The Peek() operation returns the first element of the Queue without removing it. Here's an example of how to implement the Peek() operation in JavaScript:

class Queue {
  constructor() {
    this.items = [];
  }

  enqueue(element) {
    this.items.push(element);
  }

  dequeue() {
    if (this.isEmpty())
        return "Underflow";
    return this.items.shift();
  }

  peek() {
    if (this.isEmpty())
        return "Underflow";
    return this.items[0];
  }

  isEmpty() {
    return this.items.length == 0;
  }
}

let queue = new Queue();
queue.enqueue(1);
queue.enqueue(2);
queue.enqueue(3);
console.log(queue.peek());
console.log(queue.items);

Output:

• 1

• [1, 2, 3]

Explanation:

• We define the peek() method that returns the first element of the items array without removing it.
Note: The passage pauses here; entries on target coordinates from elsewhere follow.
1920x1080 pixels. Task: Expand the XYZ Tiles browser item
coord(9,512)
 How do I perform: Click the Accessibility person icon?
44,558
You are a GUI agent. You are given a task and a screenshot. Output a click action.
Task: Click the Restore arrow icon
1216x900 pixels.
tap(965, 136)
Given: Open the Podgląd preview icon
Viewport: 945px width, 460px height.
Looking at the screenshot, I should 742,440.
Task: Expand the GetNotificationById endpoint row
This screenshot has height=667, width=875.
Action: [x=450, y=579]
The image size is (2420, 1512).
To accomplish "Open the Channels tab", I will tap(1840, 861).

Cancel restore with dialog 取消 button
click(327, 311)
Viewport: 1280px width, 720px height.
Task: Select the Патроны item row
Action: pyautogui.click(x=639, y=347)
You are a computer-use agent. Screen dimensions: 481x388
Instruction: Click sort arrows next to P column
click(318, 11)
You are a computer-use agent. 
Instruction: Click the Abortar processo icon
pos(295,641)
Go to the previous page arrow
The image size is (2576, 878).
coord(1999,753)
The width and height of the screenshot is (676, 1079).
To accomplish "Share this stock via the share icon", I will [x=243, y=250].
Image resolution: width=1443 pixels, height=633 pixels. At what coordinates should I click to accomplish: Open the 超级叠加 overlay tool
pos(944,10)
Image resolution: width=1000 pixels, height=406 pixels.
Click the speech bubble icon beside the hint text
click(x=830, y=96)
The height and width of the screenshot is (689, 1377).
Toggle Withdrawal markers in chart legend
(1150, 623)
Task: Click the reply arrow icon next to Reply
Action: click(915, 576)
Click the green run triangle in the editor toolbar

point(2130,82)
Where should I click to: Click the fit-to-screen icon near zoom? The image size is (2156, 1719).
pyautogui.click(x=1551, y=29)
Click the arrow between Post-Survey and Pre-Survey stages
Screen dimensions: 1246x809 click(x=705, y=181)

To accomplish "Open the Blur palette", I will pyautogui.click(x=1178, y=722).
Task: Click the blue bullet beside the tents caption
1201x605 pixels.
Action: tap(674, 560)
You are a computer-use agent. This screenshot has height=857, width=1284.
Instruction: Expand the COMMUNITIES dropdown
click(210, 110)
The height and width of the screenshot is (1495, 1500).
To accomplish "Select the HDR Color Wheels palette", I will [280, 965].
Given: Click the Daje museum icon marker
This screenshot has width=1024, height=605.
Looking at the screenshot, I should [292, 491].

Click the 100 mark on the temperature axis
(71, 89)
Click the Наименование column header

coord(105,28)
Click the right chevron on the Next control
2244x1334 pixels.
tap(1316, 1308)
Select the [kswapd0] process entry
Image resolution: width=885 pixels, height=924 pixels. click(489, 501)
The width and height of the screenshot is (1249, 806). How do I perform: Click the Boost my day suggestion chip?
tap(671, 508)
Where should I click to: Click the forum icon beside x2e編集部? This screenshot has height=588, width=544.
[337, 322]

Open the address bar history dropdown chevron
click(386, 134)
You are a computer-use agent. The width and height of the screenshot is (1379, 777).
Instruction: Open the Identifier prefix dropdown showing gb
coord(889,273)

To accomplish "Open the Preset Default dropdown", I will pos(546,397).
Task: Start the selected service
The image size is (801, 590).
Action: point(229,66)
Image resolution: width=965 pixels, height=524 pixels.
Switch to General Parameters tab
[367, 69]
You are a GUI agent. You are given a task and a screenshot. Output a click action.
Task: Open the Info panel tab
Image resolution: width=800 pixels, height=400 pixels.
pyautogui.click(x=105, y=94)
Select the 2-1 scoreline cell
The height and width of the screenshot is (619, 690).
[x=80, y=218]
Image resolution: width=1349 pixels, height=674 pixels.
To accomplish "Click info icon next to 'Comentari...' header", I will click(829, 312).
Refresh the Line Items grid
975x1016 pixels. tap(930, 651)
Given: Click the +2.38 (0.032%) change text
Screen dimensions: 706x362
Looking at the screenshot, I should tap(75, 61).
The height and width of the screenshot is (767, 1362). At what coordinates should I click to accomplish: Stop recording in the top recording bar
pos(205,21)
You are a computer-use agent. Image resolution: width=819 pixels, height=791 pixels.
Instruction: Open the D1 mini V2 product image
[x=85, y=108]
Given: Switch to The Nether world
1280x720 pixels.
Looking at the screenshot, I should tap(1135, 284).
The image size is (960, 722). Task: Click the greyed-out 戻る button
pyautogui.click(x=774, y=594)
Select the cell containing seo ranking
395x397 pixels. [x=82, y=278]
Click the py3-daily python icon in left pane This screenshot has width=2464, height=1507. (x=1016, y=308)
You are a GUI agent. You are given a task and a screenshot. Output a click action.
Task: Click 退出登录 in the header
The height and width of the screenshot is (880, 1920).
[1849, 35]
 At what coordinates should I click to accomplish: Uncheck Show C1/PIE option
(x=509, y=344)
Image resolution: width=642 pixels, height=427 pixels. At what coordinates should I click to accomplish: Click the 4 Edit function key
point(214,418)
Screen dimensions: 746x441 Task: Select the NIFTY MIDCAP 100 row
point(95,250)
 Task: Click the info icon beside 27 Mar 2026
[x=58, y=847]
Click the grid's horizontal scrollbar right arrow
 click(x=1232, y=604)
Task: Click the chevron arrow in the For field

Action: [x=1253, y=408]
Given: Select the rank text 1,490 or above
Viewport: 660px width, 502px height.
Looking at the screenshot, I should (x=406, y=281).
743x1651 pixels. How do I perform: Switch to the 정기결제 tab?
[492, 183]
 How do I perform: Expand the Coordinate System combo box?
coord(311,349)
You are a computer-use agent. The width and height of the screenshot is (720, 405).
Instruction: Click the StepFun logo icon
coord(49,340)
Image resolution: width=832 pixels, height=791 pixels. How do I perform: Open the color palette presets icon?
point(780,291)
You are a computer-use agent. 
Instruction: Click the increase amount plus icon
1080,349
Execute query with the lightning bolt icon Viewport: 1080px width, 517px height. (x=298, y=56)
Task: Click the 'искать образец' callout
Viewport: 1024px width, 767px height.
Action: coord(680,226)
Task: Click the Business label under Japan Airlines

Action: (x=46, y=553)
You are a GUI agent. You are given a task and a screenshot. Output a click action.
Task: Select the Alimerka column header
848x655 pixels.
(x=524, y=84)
• We add an if statement to check if the Queue is empty, in which case we return "Underflow" to indicate that the Queue is empty and the peek operation cannot be performed.

• We define the isEmpty() method that returns true if the length of the items array is 0, indicating that the Queue is empty.

• We create a new instance of the Queue class called queue.

• We call the enqueue() method on the queue object with values 1, 2, and 3 respectively.

• We call the peek() method on the queue object, which returns the first element (1) without removing it.

• We print the items array of the queue object using console.log().

Summarizing Up

Stack and Queue are two fundamental data structures used in computer programming. A Stack is a linear data structure that follows the Last In First Out (LIFO) principle, where the last element added is the first to be removed. The basic operations in a Stack include push (add element), pop (remove element), and peek (look at the top element without removing it). On the other hand, a Queue is a linear data structure that follows the First In First Out (FIFO) principle, where the first element added is the first to be removed. The basic operations in a Queue include enqueue (add element), dequeue (remove element), and peek (look at the first element without removing it).